### SELECTED TEXT
^^^^
Corporate. Social. Responsibility. Three words that, each on their own, are perfectly intelligible but, until recently, when placed together as a phrase became like something from a Lewis Carroll poem: nonsense. “Corporate social responsibility” as a phrase has been as oxymoronic as “gourmet cheese in a can”, “wise lycra fashion choices” or “must-see reality TV”. Today, however, corporate social responsibility (CSR) not only makes perfect sense, it is imperative to our way forward as a society.
What is it?
In truth, corporate social responsibility is about engaging with reality, the reality of the nature of a corporation. Dr Attracta Lagan is a leading Australian business ethicist who has advised boards and CEOs in both the corporate and not-for-profit sectors. Lagan says, “Businesses have powerful impacts, social and environmental, beyond financial results, and must design their organisations to deliver better societal social and ecological effects. In fact, this has now become embedded in new reporting guidelines for all publicly listed companies called ESG reporting — environmental, social and governance.”
The underlying principle of corporate social responsibility is the recognition that organisations must focus on stakeholders, as much as or more than they focus on shareholders. Stakeholders are the employees of the business, the clients of the business, the suppliers of the business, and the overall environment in which the business operates. That environment is not just the natural environment but also the social environment in which the business functions. An organisation that is socially responsible will have a positive social impact by holding at its core aims of inclusive and sustainable growth. In essence corporate social responsibility is about the balancing of purpose and profit.
CSR isn’t necessarily easy. It requires seeing the organisation as an ecosystem that operates within a wider ecosystem, which means it is at the centre of a complex web of relationships. To fulfil that role responsibly the organisation needs to be open, honest and willing to change.
Sandja Brügmann is a sustainable business and communication strategist and thought leader based in Denmark. She is the founder and managing partner of the Passion Institute. According to Brügmann, “If you look at the old business model, the purpose of business is to make profit for its shareholders. The new model of business is to benefit all stakeholders.”
In case you are thinking this might just be fringe thinking, consider the Business Roundtable in the US. This gathering of CEOs from the major corporations has periodically issued Principles of Corporate Governance. Each version of those principles since 1997 has put the shareholder at the centre of business … until 2019. In August 2019 a Statement on the Purpose of a Corporation issued by the Business Roundtable was signed by CEOs from the likes of Apple, Walmart, Amazon and JP Morgan Chase & Co. It said, “With today’s announcement the new Statement supersedes previous standards and outlines a modern standard for corporate responsibility. Major employers are investing in their workers and communities because they know it is the only way to be successful over the long term … It affirms the essential role corporations can play in improving our society when CEOs are truly committed to meeting the needs of all stakeholders.” This is an immensely encouraging step, but what took them so long?
The greedy past
If the principles of corporate social responsibility are transparency, care for employees and concern for society and the environment, it leaves you asking the question as to why CSR hasn’t always been at the centre of business practice?
Dr Ioannis Ioannou is Associate Professor of Business Strategy at London Business School and holds a BA from Yale and a PhD from Harvard. Iannou’s research has found that in the early 1990s investment analysts thought that responsible companies were significantly destroying shareholder wealth and would recommend selling shares in those companies. The belief at the time was that companies acted responsibly at the expense of economic returns.
^^^^
### GIVEN INFORMATION

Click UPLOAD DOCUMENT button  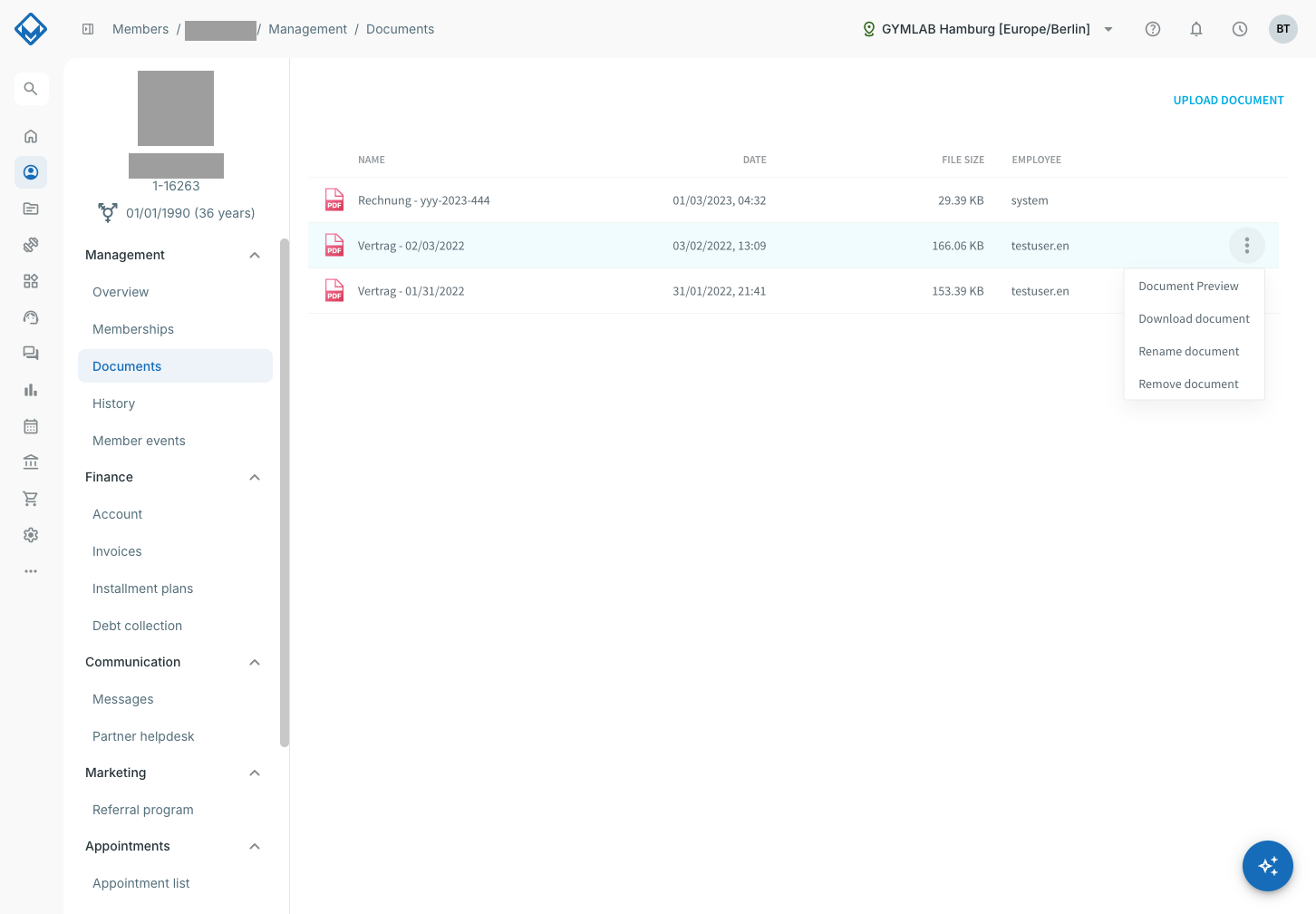point(1228,101)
^^^^
### TO-DO LIST
a – Answer the following from the article on corporate social responsibility:
(i) What do the letters of ESG reporting stand for?
(ii) In which country is Sandja Brügmann based, and what organization did she found?
(iii) In what month and year did the Business Roundtable issue its Statement on the Purpose of a Corporation?
b – Carry the article on corporate social responsibility forward from its last sentence.

### ANSWER SET
a –
(i) Environmental, social and governance.
(ii) Denmark; the Passion Institute.
(iii) August 2019.

b –
By contrast, Ioannou has found that today, companies with a superior focus on sustainability have better access to finance. The reason for this is that investment analysts recognise that organisations that are ethically driven are more transparent and have more stable relationships with their stakeholders.
Like it or loathe it, corporations have no choice but to get on board with CSR lest they be left spluttering in the wake, because that social ship has well and truly sailed. As Brügmann observes, “You can be at the forefront leading this change or you can be anywhere along the spectrum, but you need to be moving in the direction of corporate social responsibility or you are going to be out of business pretty quickly.”
The choice we must make
In 2019 HSBC’s Made for the Future report surveyed 2500 organisations and found that 69 per cent would be making their manufacturing more sustainable, 66 per cent would be improving internal practices and 63 per cent would be updating buildings and equipment. Organisations realise that sustainability and social responsibility must become their focus and there are some very good reasons why.
A new world
A world without sustainable business is an unsustainable world because, based on research released from the University of Amsterdam in 2018, businesses make up 71 of the world’s 100 largest economies. The research compared revenue and found that the top nine revenue-raising entities were countries, but coming in at number 10 was Walmart, and 70 of the remaining 90 positions were filled by corporations. Based on this you could argue that the effects of business are becoming potentially more far-reaching than that of governments. We have an inversion happening: where countless Western governments have been trying to treat their country simply as a market-driven business, now business must see itself as a societal influencer. For business it’s not just about the deal any more, it’s about getting real.
At a very basic, primal level, CSR is essential because companies that implement it do better. A 2011 study conducted by the National Bureau of Economic Research and published by the Harvard Economic Review found that corporations that adopt environmental and social polices outperform those that do not in the long term. Lagan points out, “Consumers want to identify with CSR companies because by doing so they can become part of their story and the tribe they belong to.” This principle can be appreciated best if we look at a case study such as that of US-based manufacturer of upmarket outdoor clothing, Patagonia.
Patagonia prides itself on producing quality clothing and also having a focus on environmental sustainability. Perhaps its most famous effort has been an advertising campaign which featured one of its bestselling fleece tops under the heading “Don’t Buy This Jacket”. The ad talked about the cost to the environment of buying the jacket and asked consumers to reconsider before buying the product and instead choose a used Patagonia product. Patagonia has sent environmentally sound trucks across the US inviting consumers to sell used Patagonia clothing back to the company. Additionally, Patagonia uses organic fair trade materials and solar energy at its company headquarters, and is one of the founders of the Sustainable Apparel Coalition. Despite asking consumers not to buy its bestselling jacket in 2011, revenues grew by 30 per cent to US$534 million in 2012 and in 2018 reached about US$1 billion. Clearly, Patagonia is a corporation with a purpose beyond profit, and consumers have resonated with that purpose.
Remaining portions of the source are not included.